Mais dois casos de varíola dos macacos são confirmados em PE; estado tem seis registros suspeitos

Mais dois casos de monkeypox, doença conhecida como varíola dos macacos, foram confirmados, nesta quarta (20), em Pernambuco. Com isso, o estado totaliza nove notificações. São três confirmações e seis suspeitas, ainda em investigação.

Por meio de nota, a Secretaria Estadual de Saúde (SES-PE), informou que “todos os três pacientes com confirmação laboratorial têm histórico de viagem para fora de Pernambuco”.

Ainda segundo o governo, essas pessoas estiveram em locais que já confirmaram transmissão da doença. No comunicado o estado disse que “Pernambuco ainda não registra transmissão local”.

As duas novas confirmações são de pessoas residentes nos municípios do Recife (1) e Jaboatão dos Guararapes (1), na Região Metropolitana. São dois homens, de 20 e 29 anos.

O primeiro caso confirmado foi importado, envolvendo um morador de São Paulo. O homem saiu de Guarulhos para passar uma temporada no Grande Recife. Nos outros dois casos confirmados, houve infecção em viagens para locais com circulação do vírus.

Os seis casos em investigação envolvem pessoas que moram nas seguintes cidades: Recife (3), Jaboatão dos Guararapes (1), Abreu e Lima (1), além do Rio de Janeiro (1).
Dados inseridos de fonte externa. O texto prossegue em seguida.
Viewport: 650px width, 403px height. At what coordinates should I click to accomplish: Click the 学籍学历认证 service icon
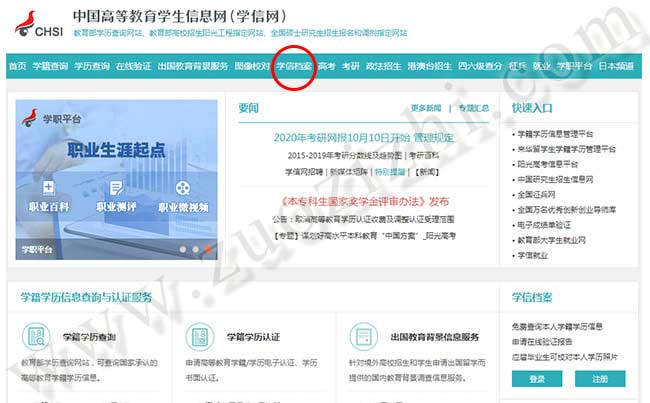(197, 336)
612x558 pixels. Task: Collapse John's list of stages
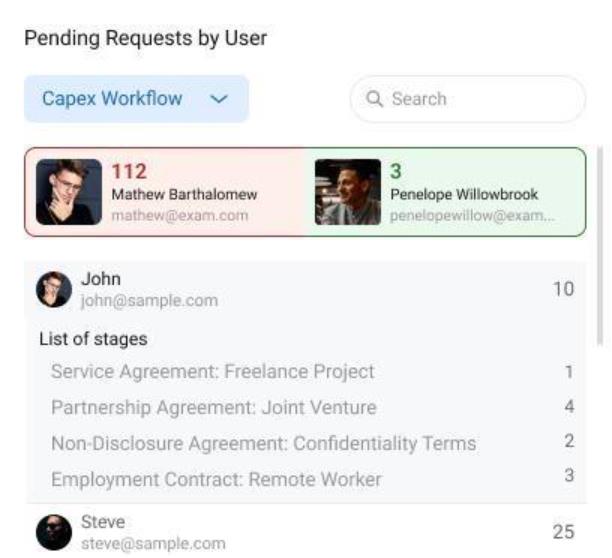coord(300,289)
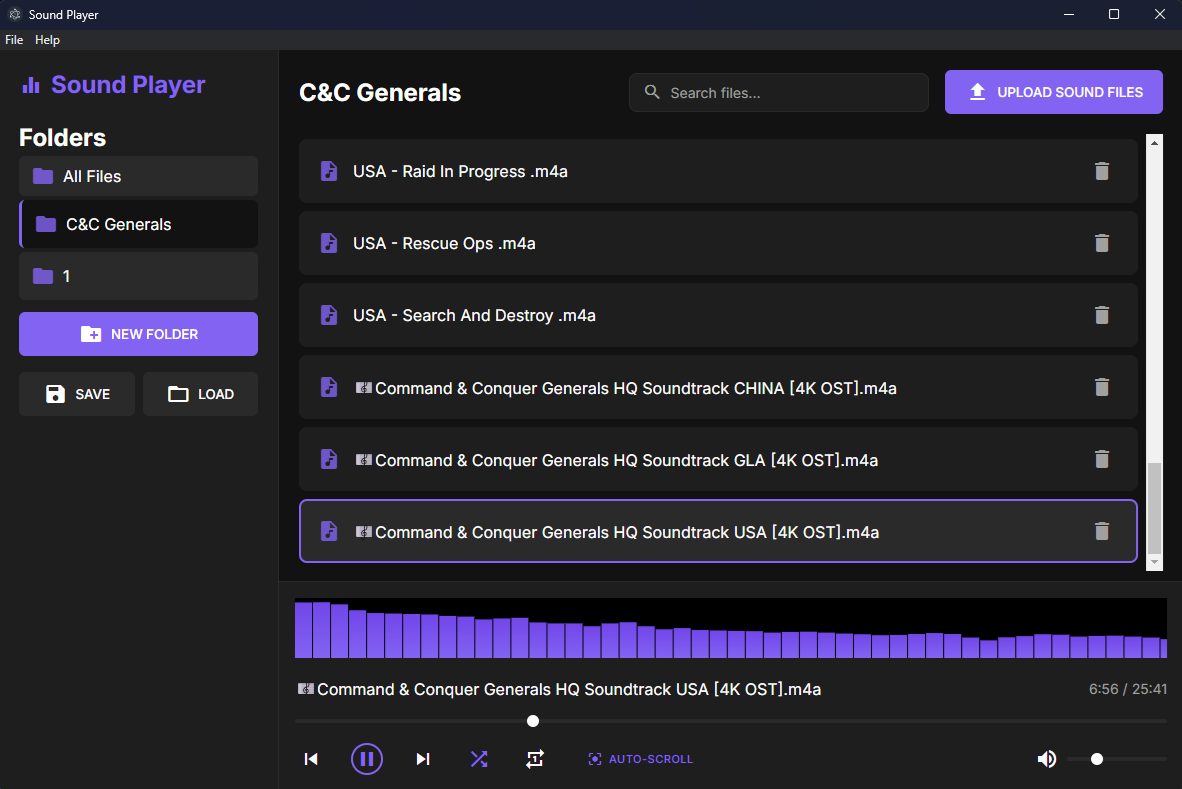This screenshot has width=1182, height=789.
Task: Mute the volume
Action: coord(1047,758)
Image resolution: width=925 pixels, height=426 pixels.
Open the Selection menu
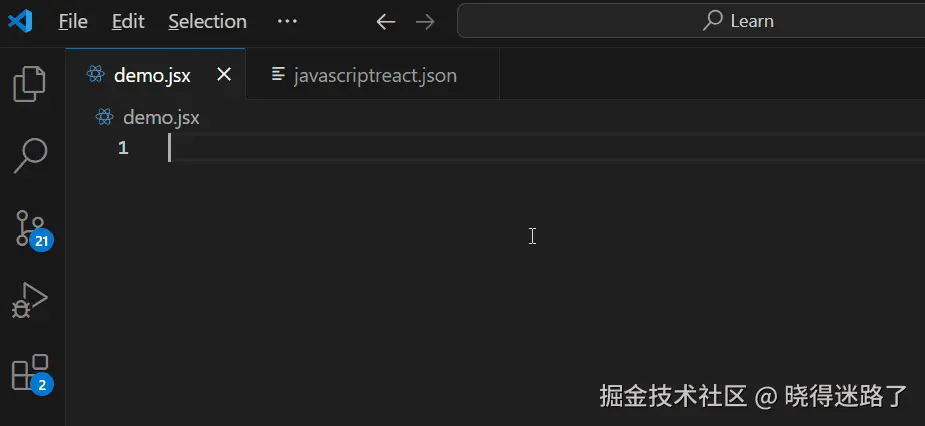pyautogui.click(x=208, y=22)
As faixas etárias são: 20 a 29 (2), 30 a 39 (1) e 40 a 49 (3), sendo cinco homens e uma mulher.

Dos nove casos notificados, oito estão em isolamento domiciliar, segundo estado. Um dos doentes está internado em unidade hospitalar privada, de acordo com o governo. Todos estão sendo acompanhados pelas equipes de vigilância epidemiológica municipais.

As amostras coletadas estão sendo encaminhadas para o Laboratório de Enterovírus da Fiocruz/RJ, referência para o diagnóstico da Monkeypox, e para o Laboratório Central de Saúde Pública de Pernambuco (Lacen-PE).

Em junho, a Secretaria Estadual de Saúde emitiu nota técnica para os serviços de saúde sobre as diretrizes a serem adotadas para vigilância da doença.

Varíola dos macacos: o que você precisa saber

Apesar do nome, a doença viral não tem origem nos macacos. Apenas foi identificada pela primeira vez nesses animais. A transmissão pode ocorrer através do contato com animal ou humano infectado.

O contágio entre humanos ocorre por meio do contato direto com secreções respiratórias, lesões na pele ou fluidos corporais de uma pessoa infectada, ou a partir do contato com superfície ou objetos recentemente contaminados.

A varíola dos macacos pode ser transmitida por contato com o vírus: com um animal, pessoa ou materiais infectados, incluindo através de mordidas e arranhões de animais, manuseio de caça selvagem ou pelo uso de produtos feitos de animais infectados

Ainda não se sabe qual animal mantém o vírus na natureza, embora os roedores africanos sejam suspeitos de desempenhar um papel na transmissão da varíola às pessoas.

Pode ocorre transmissão de pessoa para pessoa: pelo contato direto com fluidos corporais como sangue e pus, secreções respiratórias ou feridas de uma pessoa infectada, durante o contato íntimo – inclusive durante o sexo – e ao beijar, abraçar ou tocar partes do corpo com feridas causadas pela doença.